5.9

2.4K 278 145
                                    

Baji

Chifuyu, parmak eklemlerini sikene dek kum torbasını yumruklamış ama yine de sinirini atamamıştı. Durdurmaya çalıştığımda da ona ilişmememi rica etmiş, yeniden sessizliğe gömülmüştü. Kulaklığını takmış, salona astığı kum torbasını yumruklamayı sürdürmüştü sonrasında da.

Kazutora piçinin dedikleri, herkesin dilindeydi. Sosyal medya hesaplarımı kapatıp telefonumu uçuş moduna almıştım eve girer girmez. Telefon numaramı değiştirecektim yarın. Hiçbir orospu çocuğuyla uğraşamazdım.

Evden sıvışırken peşimize takılan olmamıştı neyse ki. Bebeğimi taşırken kavgaya giremezdim sonuçta.

Ellerimdeki yaraları temizlemiş, Chifuyu'nun kendini sakatlamamasını diliyordum umutsuzca. Piç kurusunun yediği bok, meleğimi kahretmişti. Tanrım, onları çok daha erken bulabilseydim Chifuyu incinmezdi. Geç kalmanın acısı, yakıcıydı.

Yanıma uzanırken, duş jeli kokuyordu. Yıkanmış, ellerini sarmış ve giyinmişti. Kan çanağına dönmüştü gözleri ve yüzü çok solgundu.

"Yarın toplanıp gidiyoruz," dedi acı dolu bir sesle. "Tokyo'dan uzaklaşmak zorundayız. Annemin eski arabasını kullanabilirsin. Otoparkta duruyor yıllardır."

Berelenmiş dudaklarını nazikçe öptüm. "Gidelim, Fuyu."

Beni kendine çekip sımsıkı sarıldı. Bacağını üstüme atmış, boynuma sokulmuştu. "Bu şehirde daha fazla kalamam. Bugünün üstüne yapamam.
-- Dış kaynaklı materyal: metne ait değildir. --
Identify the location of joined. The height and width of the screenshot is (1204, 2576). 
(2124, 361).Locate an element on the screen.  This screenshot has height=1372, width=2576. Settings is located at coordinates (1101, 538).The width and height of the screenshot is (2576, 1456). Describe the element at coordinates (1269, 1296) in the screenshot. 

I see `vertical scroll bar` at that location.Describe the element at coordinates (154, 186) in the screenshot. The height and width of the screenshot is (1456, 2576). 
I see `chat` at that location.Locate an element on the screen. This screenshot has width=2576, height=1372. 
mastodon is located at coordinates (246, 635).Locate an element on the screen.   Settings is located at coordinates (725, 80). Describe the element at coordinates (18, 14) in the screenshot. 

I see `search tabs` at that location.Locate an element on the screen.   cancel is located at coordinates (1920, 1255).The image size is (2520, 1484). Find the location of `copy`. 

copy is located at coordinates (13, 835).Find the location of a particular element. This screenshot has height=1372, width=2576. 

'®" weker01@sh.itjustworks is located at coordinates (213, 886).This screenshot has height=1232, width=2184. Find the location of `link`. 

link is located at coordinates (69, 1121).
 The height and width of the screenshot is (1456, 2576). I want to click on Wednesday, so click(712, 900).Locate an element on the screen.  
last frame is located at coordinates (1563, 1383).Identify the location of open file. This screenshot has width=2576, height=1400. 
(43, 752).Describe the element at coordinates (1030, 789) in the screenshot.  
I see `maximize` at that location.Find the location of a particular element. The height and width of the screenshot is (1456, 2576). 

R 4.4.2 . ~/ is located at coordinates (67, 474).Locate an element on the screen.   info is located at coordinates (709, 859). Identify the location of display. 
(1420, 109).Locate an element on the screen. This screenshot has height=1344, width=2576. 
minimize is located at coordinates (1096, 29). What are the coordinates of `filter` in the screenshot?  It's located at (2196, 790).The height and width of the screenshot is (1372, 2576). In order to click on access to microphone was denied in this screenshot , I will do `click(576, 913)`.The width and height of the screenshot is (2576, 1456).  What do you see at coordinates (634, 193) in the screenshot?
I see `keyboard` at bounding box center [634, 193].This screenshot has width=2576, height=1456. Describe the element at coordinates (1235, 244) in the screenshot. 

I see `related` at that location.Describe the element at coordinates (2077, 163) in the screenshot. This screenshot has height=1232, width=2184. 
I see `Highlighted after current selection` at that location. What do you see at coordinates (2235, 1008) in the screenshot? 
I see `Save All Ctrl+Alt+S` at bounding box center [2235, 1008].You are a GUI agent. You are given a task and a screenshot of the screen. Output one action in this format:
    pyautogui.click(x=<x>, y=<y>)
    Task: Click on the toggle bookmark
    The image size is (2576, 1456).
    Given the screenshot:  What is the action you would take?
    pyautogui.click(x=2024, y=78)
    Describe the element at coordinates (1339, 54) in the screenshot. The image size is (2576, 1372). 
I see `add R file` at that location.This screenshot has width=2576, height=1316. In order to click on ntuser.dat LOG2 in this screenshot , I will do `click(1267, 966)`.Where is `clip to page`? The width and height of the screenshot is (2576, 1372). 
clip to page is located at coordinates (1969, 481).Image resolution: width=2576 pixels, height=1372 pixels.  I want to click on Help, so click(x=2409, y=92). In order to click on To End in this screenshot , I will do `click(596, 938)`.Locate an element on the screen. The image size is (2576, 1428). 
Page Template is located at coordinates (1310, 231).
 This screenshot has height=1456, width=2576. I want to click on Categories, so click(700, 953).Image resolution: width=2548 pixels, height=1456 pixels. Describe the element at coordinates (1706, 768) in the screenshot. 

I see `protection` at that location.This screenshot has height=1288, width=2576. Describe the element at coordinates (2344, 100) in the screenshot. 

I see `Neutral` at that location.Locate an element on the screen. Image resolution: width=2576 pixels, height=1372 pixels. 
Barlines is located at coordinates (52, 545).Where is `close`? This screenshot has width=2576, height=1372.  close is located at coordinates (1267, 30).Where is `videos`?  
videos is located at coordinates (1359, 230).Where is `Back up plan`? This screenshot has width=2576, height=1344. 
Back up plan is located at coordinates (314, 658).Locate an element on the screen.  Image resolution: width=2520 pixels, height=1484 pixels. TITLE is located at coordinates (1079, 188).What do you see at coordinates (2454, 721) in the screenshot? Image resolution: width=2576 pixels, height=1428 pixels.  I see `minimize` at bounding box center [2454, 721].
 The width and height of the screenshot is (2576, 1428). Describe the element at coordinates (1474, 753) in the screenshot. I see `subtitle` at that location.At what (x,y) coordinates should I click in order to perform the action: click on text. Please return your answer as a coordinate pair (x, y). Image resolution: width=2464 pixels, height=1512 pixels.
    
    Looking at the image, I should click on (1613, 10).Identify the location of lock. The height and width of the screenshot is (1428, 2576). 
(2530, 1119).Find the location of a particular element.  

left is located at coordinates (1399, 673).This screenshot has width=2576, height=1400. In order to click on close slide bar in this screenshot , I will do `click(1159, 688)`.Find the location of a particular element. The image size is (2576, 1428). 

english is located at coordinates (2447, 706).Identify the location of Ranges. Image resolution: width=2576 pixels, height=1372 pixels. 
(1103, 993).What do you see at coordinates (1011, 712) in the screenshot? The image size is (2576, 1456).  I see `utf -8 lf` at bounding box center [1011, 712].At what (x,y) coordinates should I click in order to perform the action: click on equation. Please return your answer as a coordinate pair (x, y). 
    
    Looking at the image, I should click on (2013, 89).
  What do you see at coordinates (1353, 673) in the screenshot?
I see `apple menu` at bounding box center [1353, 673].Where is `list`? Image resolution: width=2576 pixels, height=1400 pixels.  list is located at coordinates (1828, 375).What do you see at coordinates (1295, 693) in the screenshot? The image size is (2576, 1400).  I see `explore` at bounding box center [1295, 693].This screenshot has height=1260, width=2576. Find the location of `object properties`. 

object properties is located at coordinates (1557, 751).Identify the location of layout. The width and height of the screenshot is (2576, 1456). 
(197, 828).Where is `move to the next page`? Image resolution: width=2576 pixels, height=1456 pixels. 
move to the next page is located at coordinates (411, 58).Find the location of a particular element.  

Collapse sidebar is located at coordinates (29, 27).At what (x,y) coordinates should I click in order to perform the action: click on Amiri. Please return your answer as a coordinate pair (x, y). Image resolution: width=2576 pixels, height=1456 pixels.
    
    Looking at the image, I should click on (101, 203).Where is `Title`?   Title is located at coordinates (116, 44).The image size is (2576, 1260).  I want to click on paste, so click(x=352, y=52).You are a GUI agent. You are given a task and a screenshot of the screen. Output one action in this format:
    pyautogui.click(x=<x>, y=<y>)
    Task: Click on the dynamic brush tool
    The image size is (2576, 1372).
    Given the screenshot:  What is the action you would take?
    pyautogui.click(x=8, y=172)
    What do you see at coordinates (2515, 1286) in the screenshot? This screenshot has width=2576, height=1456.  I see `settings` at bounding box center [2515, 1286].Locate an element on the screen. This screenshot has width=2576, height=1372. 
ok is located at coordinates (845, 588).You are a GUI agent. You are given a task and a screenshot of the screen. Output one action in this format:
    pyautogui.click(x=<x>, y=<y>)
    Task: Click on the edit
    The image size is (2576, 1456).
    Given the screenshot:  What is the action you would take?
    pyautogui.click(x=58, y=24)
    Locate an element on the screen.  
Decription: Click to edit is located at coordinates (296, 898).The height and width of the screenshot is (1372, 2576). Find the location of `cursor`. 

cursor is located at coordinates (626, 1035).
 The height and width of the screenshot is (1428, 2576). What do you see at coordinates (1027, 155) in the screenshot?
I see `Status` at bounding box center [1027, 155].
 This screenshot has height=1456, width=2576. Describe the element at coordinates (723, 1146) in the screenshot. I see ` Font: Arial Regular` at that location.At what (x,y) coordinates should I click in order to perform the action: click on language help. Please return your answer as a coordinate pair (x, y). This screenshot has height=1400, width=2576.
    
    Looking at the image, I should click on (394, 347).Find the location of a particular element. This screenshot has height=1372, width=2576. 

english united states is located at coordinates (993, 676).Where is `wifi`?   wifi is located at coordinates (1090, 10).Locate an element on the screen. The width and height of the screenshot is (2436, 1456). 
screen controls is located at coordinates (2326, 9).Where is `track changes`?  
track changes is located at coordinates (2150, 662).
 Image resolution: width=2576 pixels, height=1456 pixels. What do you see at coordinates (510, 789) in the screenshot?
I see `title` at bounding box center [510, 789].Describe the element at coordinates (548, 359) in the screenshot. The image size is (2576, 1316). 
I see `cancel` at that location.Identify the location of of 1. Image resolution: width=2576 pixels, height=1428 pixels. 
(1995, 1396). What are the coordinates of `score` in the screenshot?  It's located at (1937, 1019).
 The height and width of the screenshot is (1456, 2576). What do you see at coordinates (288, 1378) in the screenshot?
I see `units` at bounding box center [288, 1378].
Herkesin bana yeniden sürtük demesini kaldıramam, Kei."

Sırtını okşayıp yine ve yeniden kendimden utandım. "Sürtük falan değilsin, sevgilim. Sana sataşanı yaşatmam."

Kazutora piçini yumruklamak, ellerimi mahvetse de umrumda bile değildi. Draken beni tutmasaydı piç kurusunu gebertene dek durmazdım. Bebeğimi incitmiş, aramızdaki güçlü bağı küçümsemiş, özelimizi ifşalamıştı. Kahrolası, ölmeye layıktı.

Gece boyunca sımsıkı sarılmış, kesik kesik uyuyabilmiştim. Chifuyu kendine zarar verir, diye korkuyordum. Aylar önceki facianın acısı, hâlâ tazeydi yüreğimde.

Kahvaltı yaparken, çekingen bir bakış attım. "Anneni her hafta görmeye gidiyorsun. Yakın bir şehre taşınalım istersen."

Kahvesinden büyük bir yudum aldı. "Annem hakkında pek konuşmam, biliyorsun ama onu görmeyi bırakmalıyım belki de. Beni görmek, onu kötü etkiliyor aslında. Haftada bir saatten fazla onu görememem, doktorlarının aldığı bir karardı."

Annesinin yıllardır hastanede kaldığını bilsem de tam olarak nasıl bir rahatsızlığı olduğunu hiç söylememişti Chifuyu. Sorumlu, Bay Matsuno piçiydi.

Dirseklerini masaya dayayıp başını eğdi. "Annem, anterograd amnezi hastası. Her hafta, ona kendimi yeniden tanıtmam ve oğlu olduğunu açıklamam gerekiyor."

Hassiktir.

Konuşacaktım ki bakışlarıyla susturdu. "Geçmişi hatırlıyor ve büyüdüğüm için beni tanıyamaz hâle geldi zamanla. Hapishane yerine tedavi merkezinde kalmasının sebebi de bu." Gözlerini kırpıştırdı. "Birkaç ay falan yatmıştı o delikte ve hastalığı kötüleşince Wakasa devreye girdi falan."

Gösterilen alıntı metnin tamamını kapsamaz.